InfoSphere Information Server How To: What is InfoSphere DataStage DataSet

InfoSphere DataStage has its proprietary file format which creates files on the System meant for processing by other dependent Jobs or ETL processing via DataStage. These files stored in native format are known as Data Sets. These Dataset processed in parallel and also called as Orchestrate File.
Dataset is created via a file Stage also named as Dataset and allows you to store data being operated on in a persistent form, which can then be used by other DataStage jobs for further processing.
The fundamental concept of the DataStage Parallel framework (Orchestrate framework) is the Data Set serves as inputs and outputs of Orchestrate operators.
To put it in simple words Data Set is like a database table consist of collection of identically-defined rows. It is one of the mechanism by which Data stored during transit for parallel processing later and shared across.

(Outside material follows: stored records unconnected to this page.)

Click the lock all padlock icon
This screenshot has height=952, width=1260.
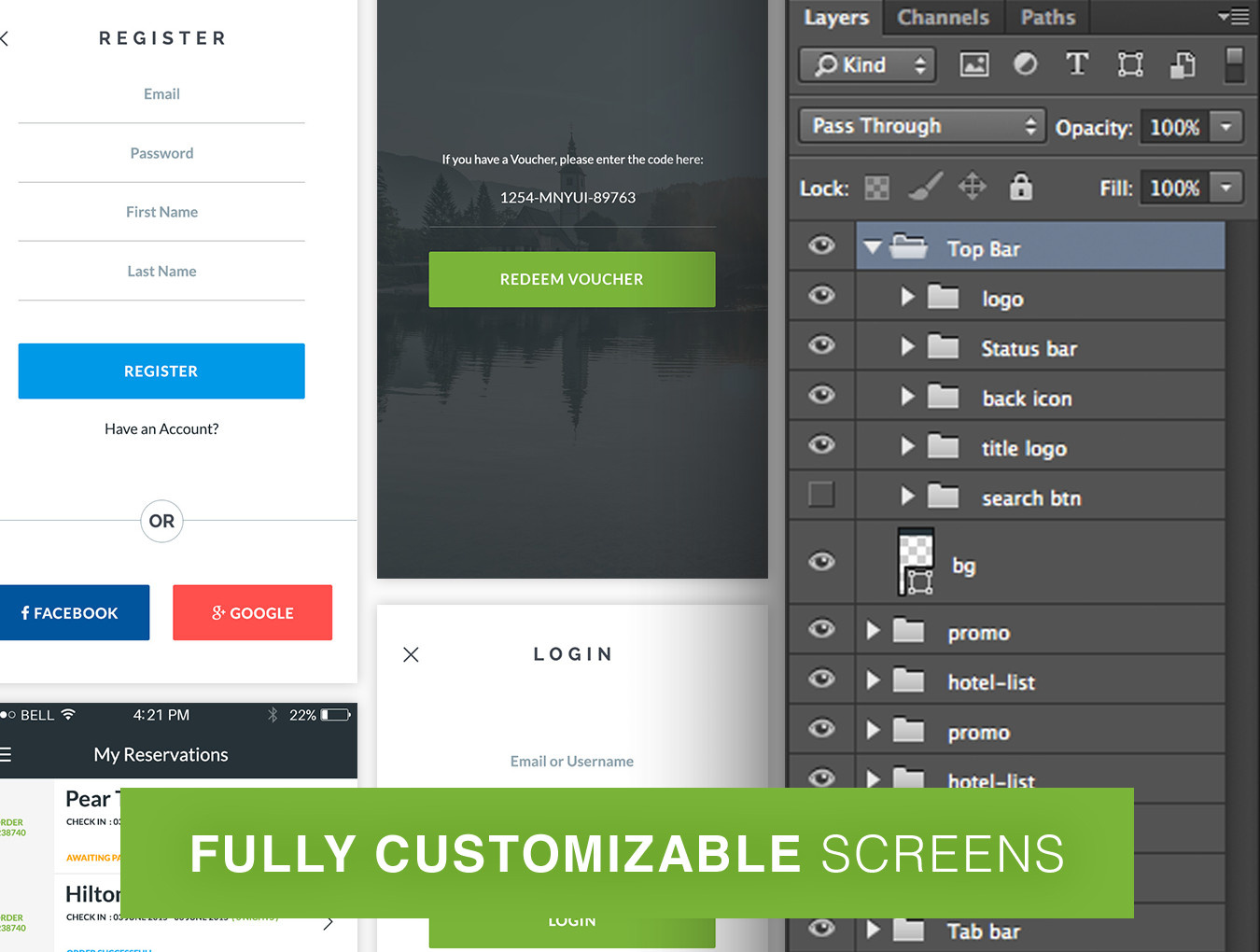1021,187
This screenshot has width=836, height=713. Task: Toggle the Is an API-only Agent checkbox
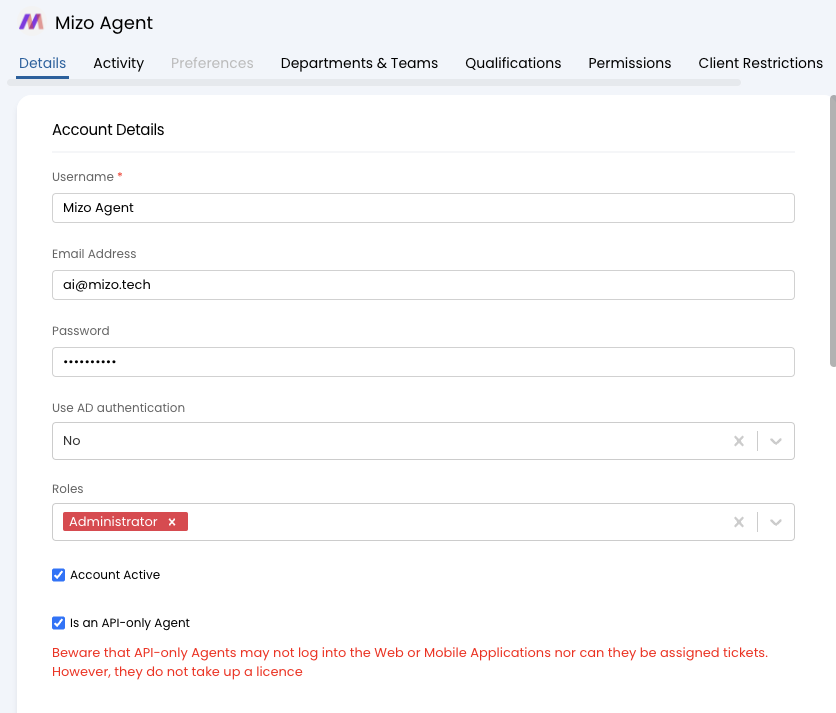coord(59,623)
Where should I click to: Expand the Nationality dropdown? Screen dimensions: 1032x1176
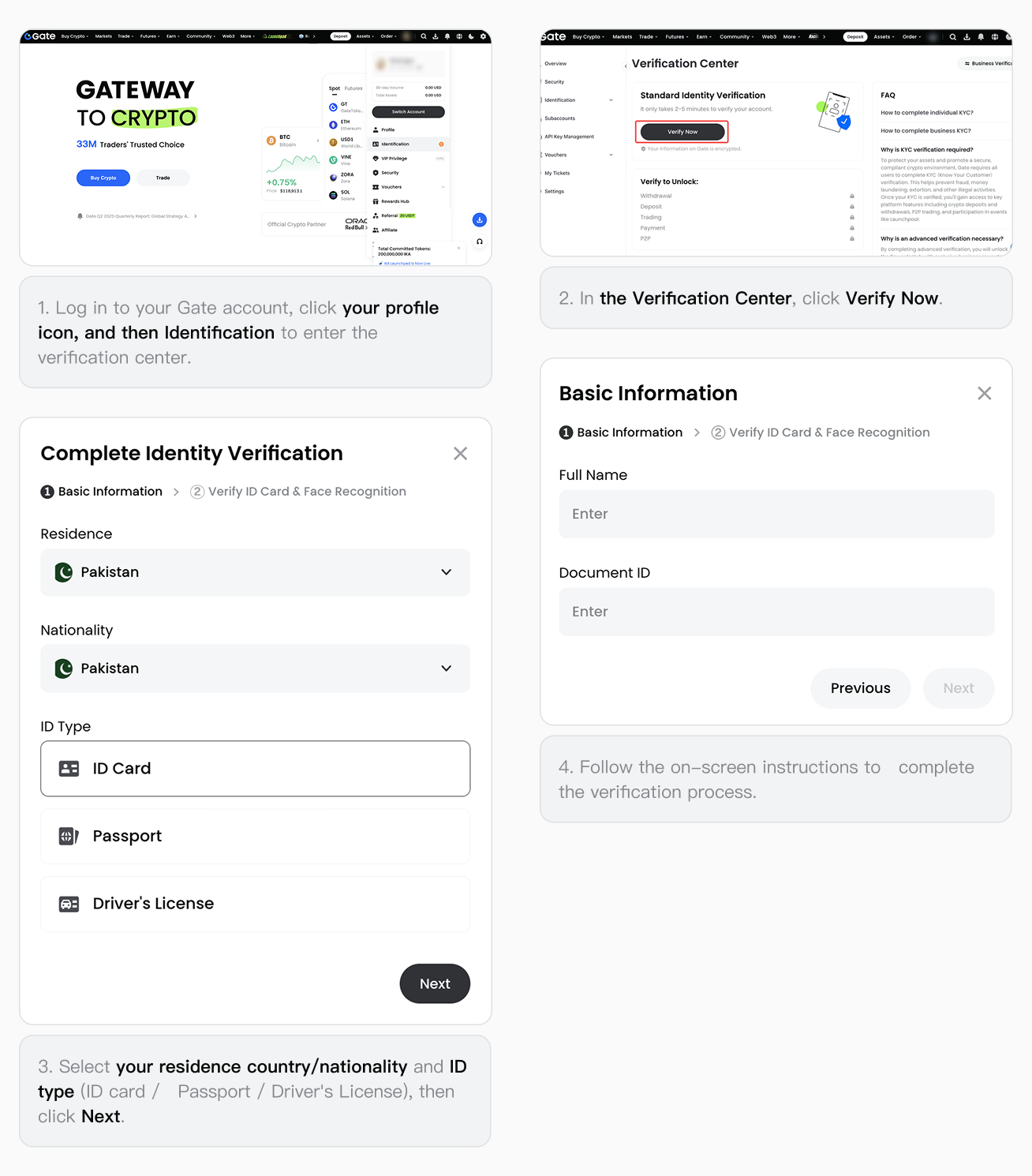[x=255, y=669]
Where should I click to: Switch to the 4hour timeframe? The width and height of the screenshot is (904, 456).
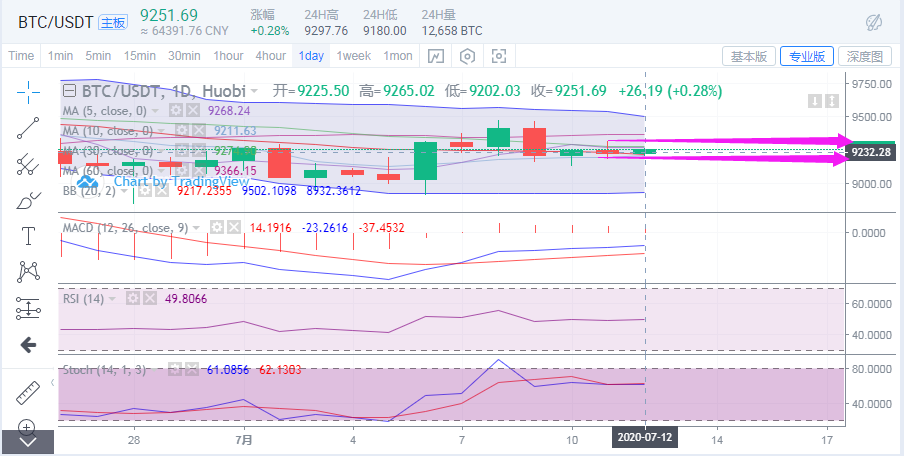coord(271,56)
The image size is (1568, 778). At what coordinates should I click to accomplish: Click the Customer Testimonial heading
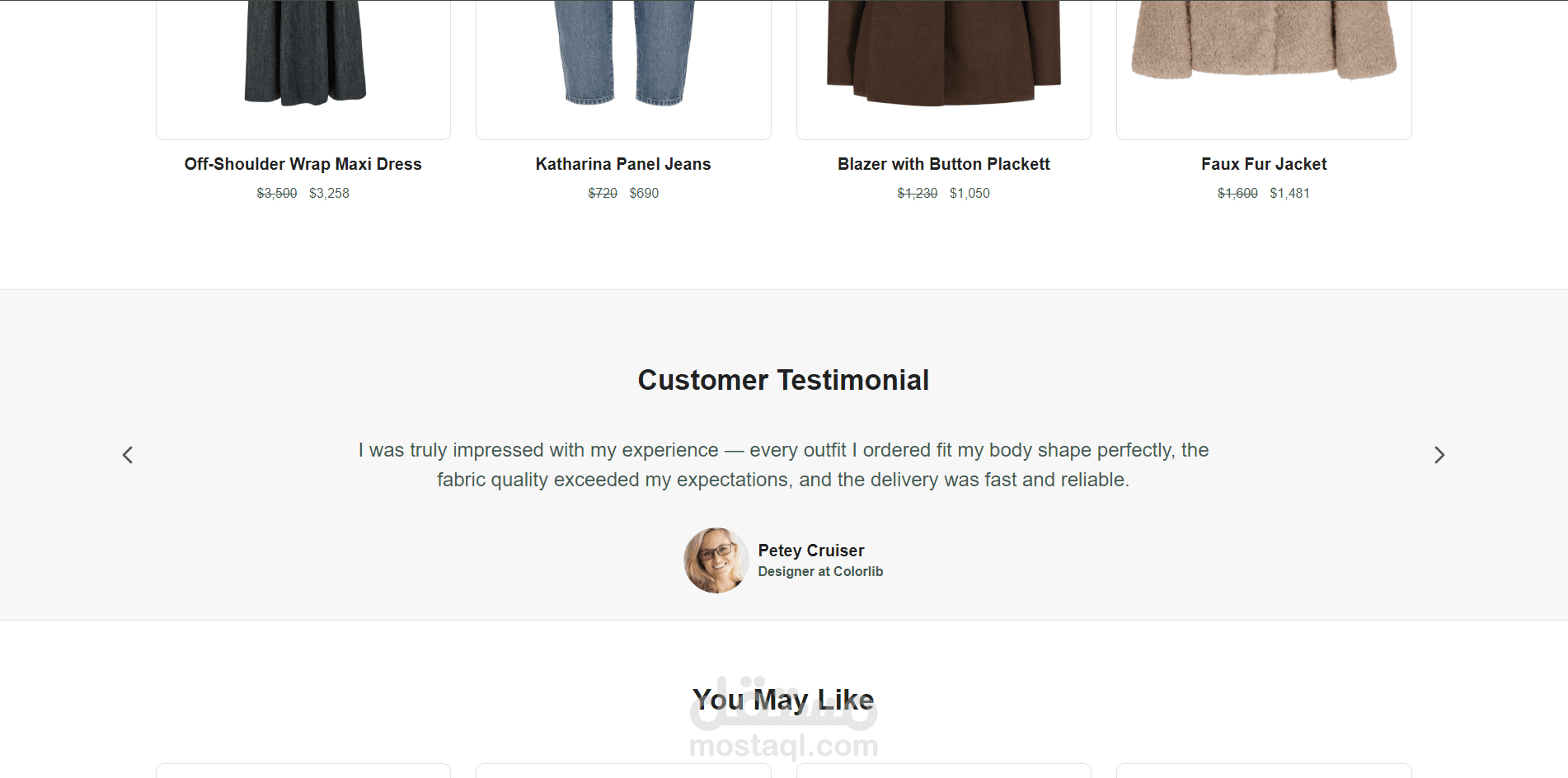[783, 380]
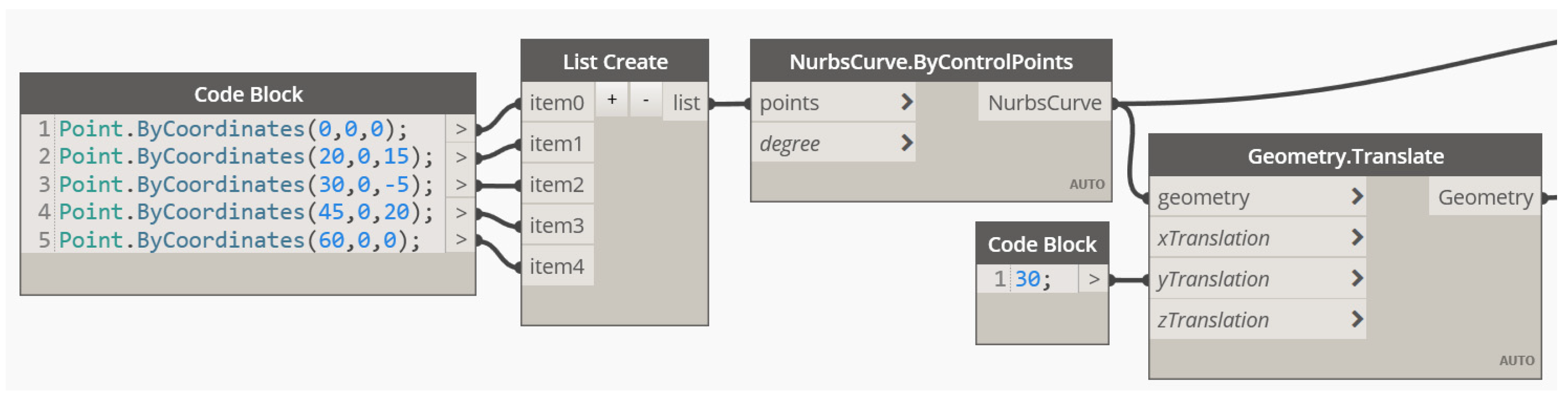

Each operator accepts input from one Data Set and sends its output to another Data Set.
Data Set exists on all the processing nodes defined for the job in APT CONFIG FILE that is currently processing it. Subset of rows in a Data Set located on a single processing node is referred to as a "partition" of the Data Set. Technically, a partition is a subset of the rows in a Data Set earmarked for processing on the same processing node. A control file is associated with each data set contains the record schema that defines the row structure.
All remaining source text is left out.